“Yeni Türkiye” kabuk değiştirerek, cilalanarak yaratılamaz. Bunun için köklü ve yapısal değişiklere ihtiyaç var. Protokol, bu yapısal değişimin ana çerçevesini ortaya koymuştur. Ve bu çerçeve, Türkiye’nin yeni nesnel zeminini ortaya çıkartmaktadır. Türkiye’nin barış içinde birlikte yaşanabilir hale gelebileceğini göstermiştir.

Türkiye’nin sorunlarını yok sayarak onu bastırma yoluna gitmesi, Cumhuriyet'e pahalıya mal oldu: Önce siyaseti ve ardından da devleti yozlaştırdı. Bu kadarla da kalmadı, toplumda büyük sosyal ve ahlaki yarılmalara neden oldu.
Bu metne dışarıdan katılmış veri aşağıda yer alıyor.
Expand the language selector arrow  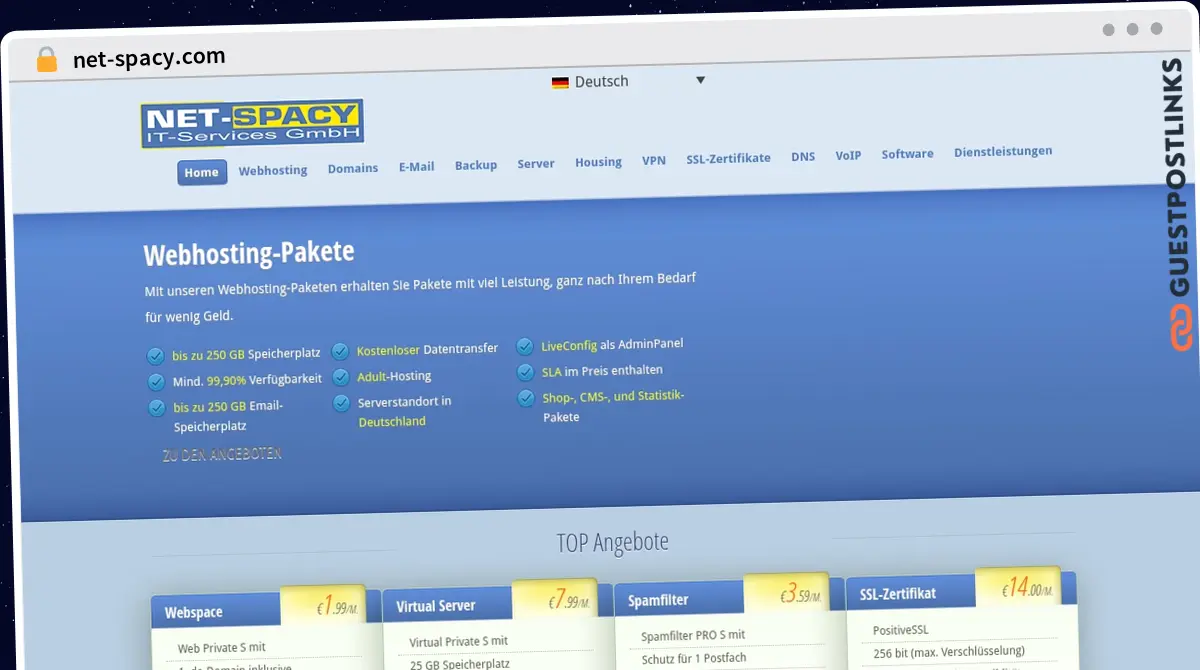700,80

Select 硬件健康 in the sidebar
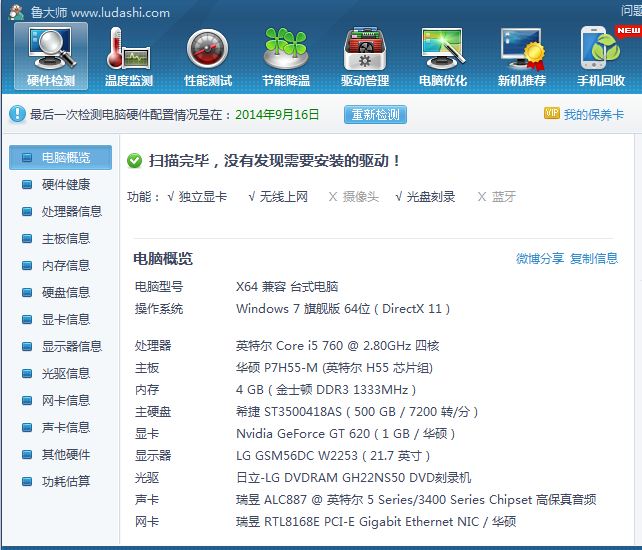[65, 185]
Hükümet veya iktidarda söz sahibi olan her parti, Türkiye’nin temel sorunlarıyla yüzleşmediği, devletin antidemokratik yapısına dokunmadığı/dokunamadığı için devletin gücünü elinde tutma kavgasına girişti. Siyasi ahlak, çıkar ve dışlama/yok etme üzerine kuruldu. Bütün doğruların kendisinde, kendi partisinde toplandığı gibi uzlaşıyı, birlikteliği reddeden narsist siyaset ruhu oluştu. Bu süreçte komploculuk, darbe, rüşvet, yolsuzluk, mafyalaşma, devşirmecilik gibi ahlak dışı yöntemler, “devletin yüceliği” adına iktidarı ele geçirmenin ve onu elde tutmaya devam etmenin meşru araçları haline geldi. 
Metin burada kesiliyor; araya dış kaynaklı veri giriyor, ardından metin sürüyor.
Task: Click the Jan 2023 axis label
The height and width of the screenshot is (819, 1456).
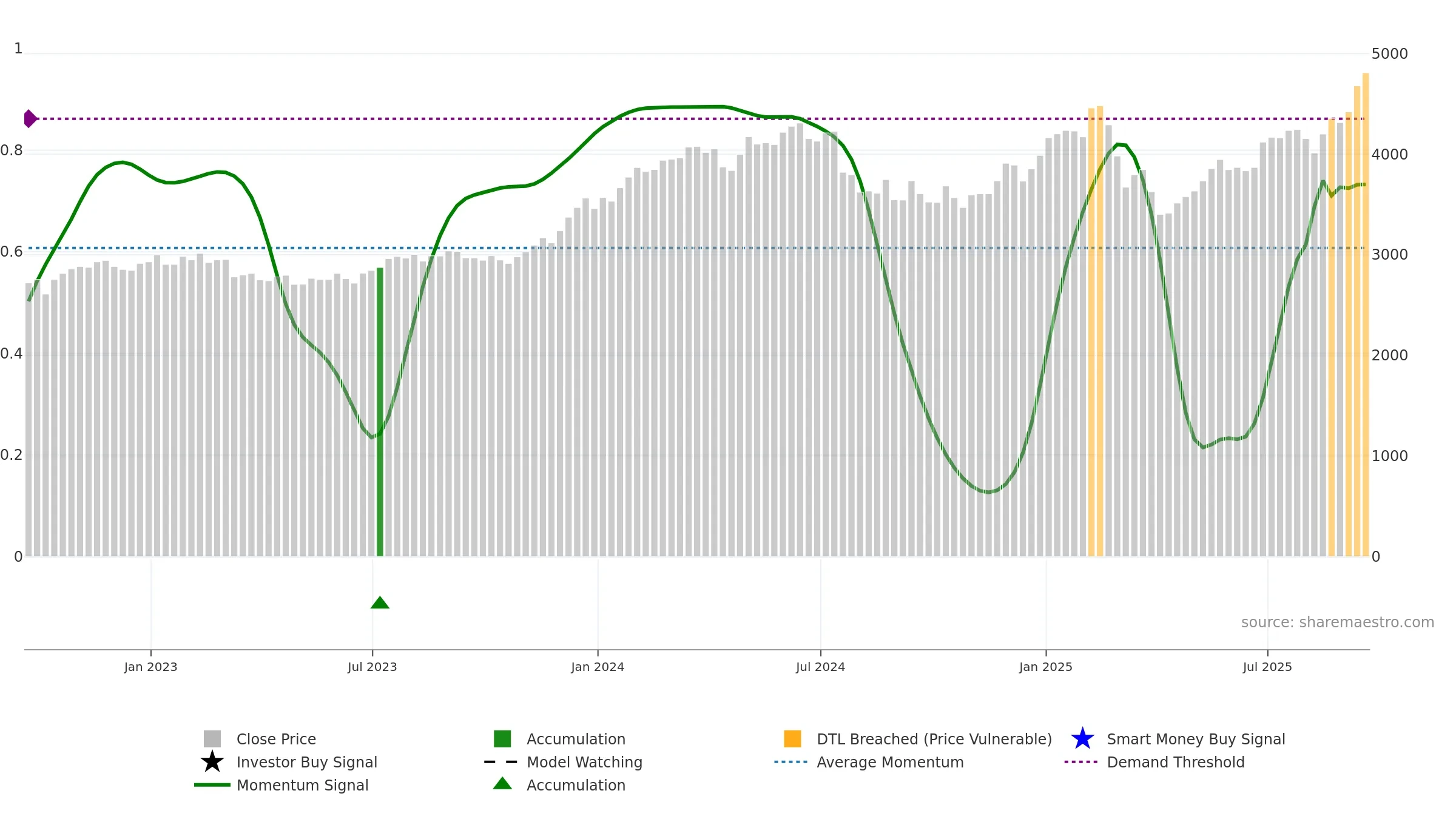Action: tap(150, 667)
İç dengelerin etkisizleşmesi nedeniyle ulusalcılık adına mangalda kül bırakmayan parti ve çevreler bile hükümet olmak veya hükümette kalmak için uluslararası güçlerin desteğini alma yarışına girdiler. Türkiye, insan ve ekonomi kaynakları ve jeostratejik konumundan doğan özellikleriyle riske edilerek pervasız bir şekilde “merkez güçlerin” stratejilerinin bir eklentisi durumuna getirildi: Kore Savaşı, Cezayir sorunu, NATO, AB, IMF...
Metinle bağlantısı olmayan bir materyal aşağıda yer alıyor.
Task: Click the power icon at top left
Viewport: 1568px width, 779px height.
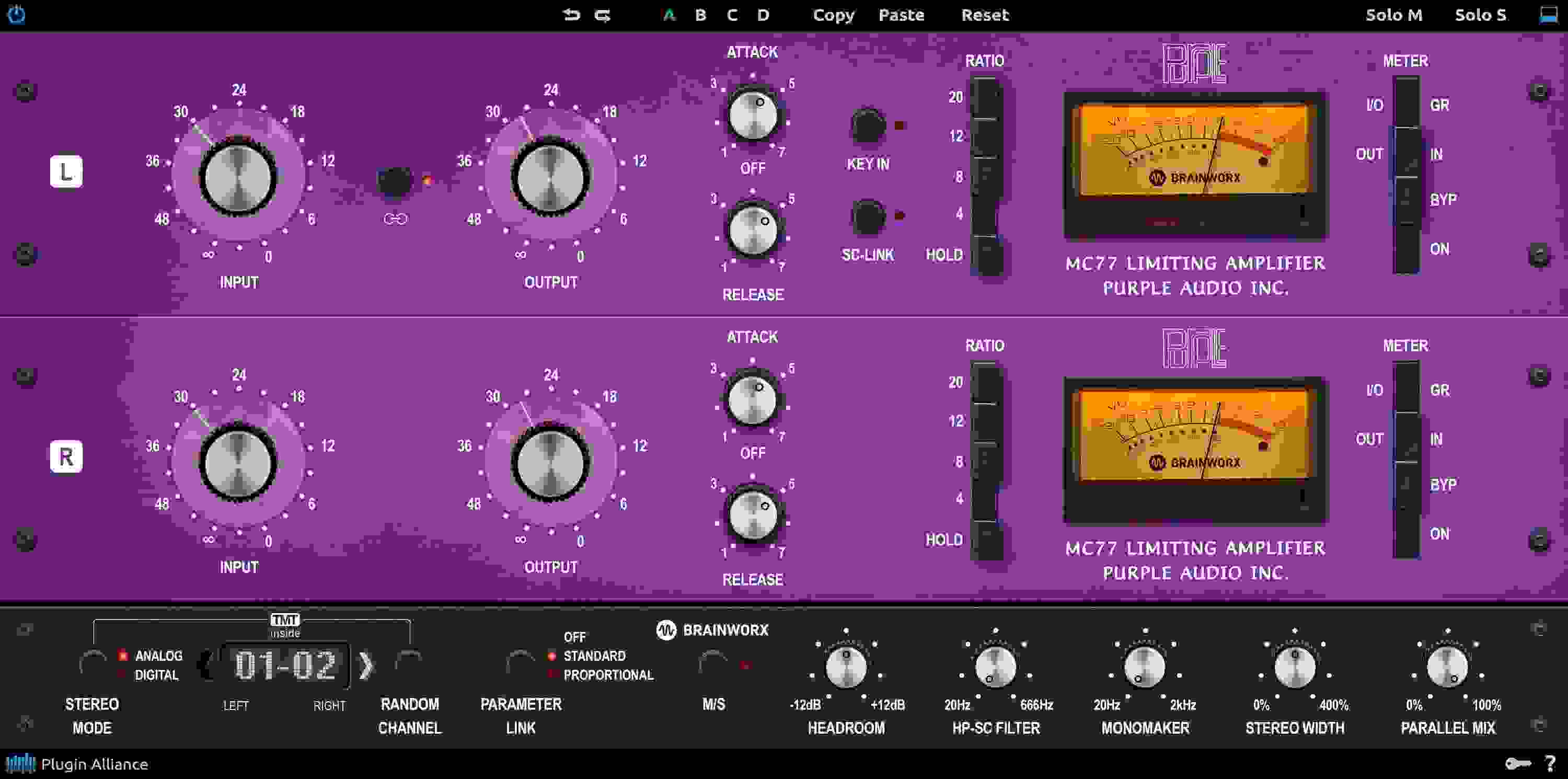Action: click(18, 15)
Tutarsızlıklarla dolu bu tarihsel süreç, Türkiye’yi NATO-AB “stratejik partnerliğinden” Rusya-Çin eksenine, oradan da merkez güç olma arayışına savurdu. 

Bugünse dünyanın en çok silah alan yedinci ülkesi (BBC- SIPRI, 15.03.2015) ve IŞİD gibi İslami terör örgütlerinin destekçisi olarak görünen, izole olmuş bir halde yaşıyor. 

İşte oluşan manzara şu: Halkın yüzde 53’ü TBMM’ye, yüzde 51.4’ü Cumhurbaşkanı’na, yüzde 43.6’sı ise kendisini yöneten hükümete güvenmiyor. (Milliyet, 13.01.2015)

Siyaset kurumunun yozlaştığı yerde devlet, devletin yozlaştığı ülkede de insanlar bu zincirin bir halkası durumuna geliyorlar. Bu diyalektik ilişkiden habersiz olanlar, insanların eften püften nedenlerle işledikleri cinayetleri, ani bir öfkenin linçe dönüşmesine, girdikleri mafya ilişkilerine, artan fuhuşa, kadın cinayetlerine, internet, film, dizi, futbol bağımlılığına şaşıp kalıyorlar. 

Siyaset ve devletin yozlaştığı ülkelerde bundan farklı bir toplum da şekillenmez zaten.

Fobi ve ruhsal çöküntü

Cumhuriyetin kurduğu siyasal yapı, bugün AKP şahsında kendi kendini sokmak üzere olan bir akrebe dönüşmüş durumda. Belirsizliğin beslediği umutsuzluk, devleti ve toplumu yozlaştırmanın yanı sıra ruhsal davranış bozukluğuna eşlik eden tutumlar da bütün kesimleri etkileyerek derinleşiyor. Egemen kimlik ve kültürle yetişmiş toplumun bir kesimi, kendini dayatan ve her geçen gün yaşamda daha fazla hissettiren yenilik ve değişim istemlerine, “bölücü/Türkiye düşmanı” gibi fobi boyutunda bakıyor. Bu nedenle renklere, işaretlere, giyim eşyalarına, benzerliklere linç ve yok etme tutumuyla yaklaşıyor.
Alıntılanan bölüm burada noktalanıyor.